I hope they do not sell batteries... 

Because the context in question is literally being asked what is the difference in aH between between the 2 vs what is the efficiency difference or C rate difference to X voltage, etc..  
Here is the difference in aH between AGM and Lithium-

AGM is 20Hr rate
Lithium is Variable rate based on KNOWN C rate

Examples-

AGM - 20Hr rate-
Divide the rated aH by 20hrs.

So, a 100AH AGM would mean it will discharge 5A for 20Hrs until dead.

Lithium- 
Manufacturer MUST present the known C rate to calculate discharge time by aH.

Examples-
10aH @1C
This means it will discharge 10A for 1 hour until dead

10aH @0.3C
This is more complicated.. and tricky sales tactic.
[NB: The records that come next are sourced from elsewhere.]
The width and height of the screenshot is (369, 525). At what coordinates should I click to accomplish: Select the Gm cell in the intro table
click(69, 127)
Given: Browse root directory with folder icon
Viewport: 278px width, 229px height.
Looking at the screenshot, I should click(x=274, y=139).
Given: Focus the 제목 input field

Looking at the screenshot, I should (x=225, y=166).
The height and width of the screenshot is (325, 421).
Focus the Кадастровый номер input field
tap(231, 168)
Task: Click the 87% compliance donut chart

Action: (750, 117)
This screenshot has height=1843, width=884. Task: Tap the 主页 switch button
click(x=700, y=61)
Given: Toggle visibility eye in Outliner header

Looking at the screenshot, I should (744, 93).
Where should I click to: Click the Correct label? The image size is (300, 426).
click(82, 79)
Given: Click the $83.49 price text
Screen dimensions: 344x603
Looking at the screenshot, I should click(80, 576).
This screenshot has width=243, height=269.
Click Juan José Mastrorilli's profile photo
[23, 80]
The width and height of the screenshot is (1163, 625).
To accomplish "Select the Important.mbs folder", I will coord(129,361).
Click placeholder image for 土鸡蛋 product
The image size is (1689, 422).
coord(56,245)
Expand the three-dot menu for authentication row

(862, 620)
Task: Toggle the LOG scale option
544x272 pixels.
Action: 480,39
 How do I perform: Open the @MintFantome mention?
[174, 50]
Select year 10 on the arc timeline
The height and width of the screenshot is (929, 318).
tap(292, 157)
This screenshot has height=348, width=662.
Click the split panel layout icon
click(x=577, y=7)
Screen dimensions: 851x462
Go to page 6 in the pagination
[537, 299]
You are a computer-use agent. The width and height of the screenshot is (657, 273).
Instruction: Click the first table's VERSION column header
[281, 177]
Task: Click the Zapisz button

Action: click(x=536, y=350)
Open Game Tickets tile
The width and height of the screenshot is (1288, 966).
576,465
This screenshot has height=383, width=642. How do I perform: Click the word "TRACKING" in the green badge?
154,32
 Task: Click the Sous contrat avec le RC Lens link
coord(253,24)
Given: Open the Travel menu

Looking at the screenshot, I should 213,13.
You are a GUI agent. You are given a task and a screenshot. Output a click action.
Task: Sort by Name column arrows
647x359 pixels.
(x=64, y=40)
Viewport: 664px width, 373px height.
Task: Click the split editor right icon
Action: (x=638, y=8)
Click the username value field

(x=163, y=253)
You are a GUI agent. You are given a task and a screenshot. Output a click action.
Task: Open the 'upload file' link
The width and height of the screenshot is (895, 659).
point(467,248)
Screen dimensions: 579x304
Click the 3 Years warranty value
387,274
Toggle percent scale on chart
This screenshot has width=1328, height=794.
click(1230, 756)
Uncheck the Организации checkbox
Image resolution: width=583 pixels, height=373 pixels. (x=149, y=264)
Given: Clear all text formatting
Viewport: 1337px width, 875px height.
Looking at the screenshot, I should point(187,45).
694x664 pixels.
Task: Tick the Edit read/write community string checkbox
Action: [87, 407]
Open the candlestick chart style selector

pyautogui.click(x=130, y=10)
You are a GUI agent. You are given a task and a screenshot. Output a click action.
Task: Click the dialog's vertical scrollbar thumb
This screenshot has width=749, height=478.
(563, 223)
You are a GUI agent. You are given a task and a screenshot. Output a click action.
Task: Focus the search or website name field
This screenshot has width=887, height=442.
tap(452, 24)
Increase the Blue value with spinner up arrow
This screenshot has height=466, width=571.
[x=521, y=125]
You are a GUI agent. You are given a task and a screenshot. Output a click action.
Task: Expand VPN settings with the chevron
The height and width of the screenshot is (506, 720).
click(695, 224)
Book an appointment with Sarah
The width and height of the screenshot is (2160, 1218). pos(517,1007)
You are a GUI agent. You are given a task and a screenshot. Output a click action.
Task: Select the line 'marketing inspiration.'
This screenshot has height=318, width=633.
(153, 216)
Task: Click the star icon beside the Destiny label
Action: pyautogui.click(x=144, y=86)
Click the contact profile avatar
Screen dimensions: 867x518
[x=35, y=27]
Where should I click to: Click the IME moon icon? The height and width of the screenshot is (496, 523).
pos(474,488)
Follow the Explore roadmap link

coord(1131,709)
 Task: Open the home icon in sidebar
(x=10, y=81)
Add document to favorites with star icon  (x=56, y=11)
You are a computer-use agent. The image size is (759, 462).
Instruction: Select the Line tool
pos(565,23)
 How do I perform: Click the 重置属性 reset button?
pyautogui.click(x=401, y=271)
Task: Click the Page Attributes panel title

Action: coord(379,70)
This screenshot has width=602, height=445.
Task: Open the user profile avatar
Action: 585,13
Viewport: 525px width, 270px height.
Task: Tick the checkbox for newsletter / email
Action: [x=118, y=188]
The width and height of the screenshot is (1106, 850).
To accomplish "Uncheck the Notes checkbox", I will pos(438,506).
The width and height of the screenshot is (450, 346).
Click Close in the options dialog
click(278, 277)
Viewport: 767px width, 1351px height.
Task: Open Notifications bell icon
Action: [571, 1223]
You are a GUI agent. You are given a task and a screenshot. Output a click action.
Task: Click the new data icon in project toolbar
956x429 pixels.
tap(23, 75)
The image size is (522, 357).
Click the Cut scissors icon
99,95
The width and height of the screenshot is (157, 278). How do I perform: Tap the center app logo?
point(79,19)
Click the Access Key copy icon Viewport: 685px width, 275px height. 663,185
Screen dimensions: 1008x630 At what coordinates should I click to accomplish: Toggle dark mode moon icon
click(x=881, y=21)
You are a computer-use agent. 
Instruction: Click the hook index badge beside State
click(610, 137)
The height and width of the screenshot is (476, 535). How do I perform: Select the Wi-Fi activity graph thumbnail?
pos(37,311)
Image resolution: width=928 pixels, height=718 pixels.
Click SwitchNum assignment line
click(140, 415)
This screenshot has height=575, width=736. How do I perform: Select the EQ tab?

This means it will discharge 3.33A for 3 hrs until dead BUT-
Because it has bad voltage sag (probably high ESR), it can NOT discharge 10A in 1 hour.  It would be less than that.

An estimated conversion for AGM to Lithium aH is multiply the aH rating of AGM by ~65%.  
It's an estimate but doing that, you will get this-
100aH AGM = 65aH  

Use this to compare how long the battery would last at 1C (65A) until death.

Keep in mind the actual voltages between the 2 chemistries using this 65% formula will NOT be equally linear.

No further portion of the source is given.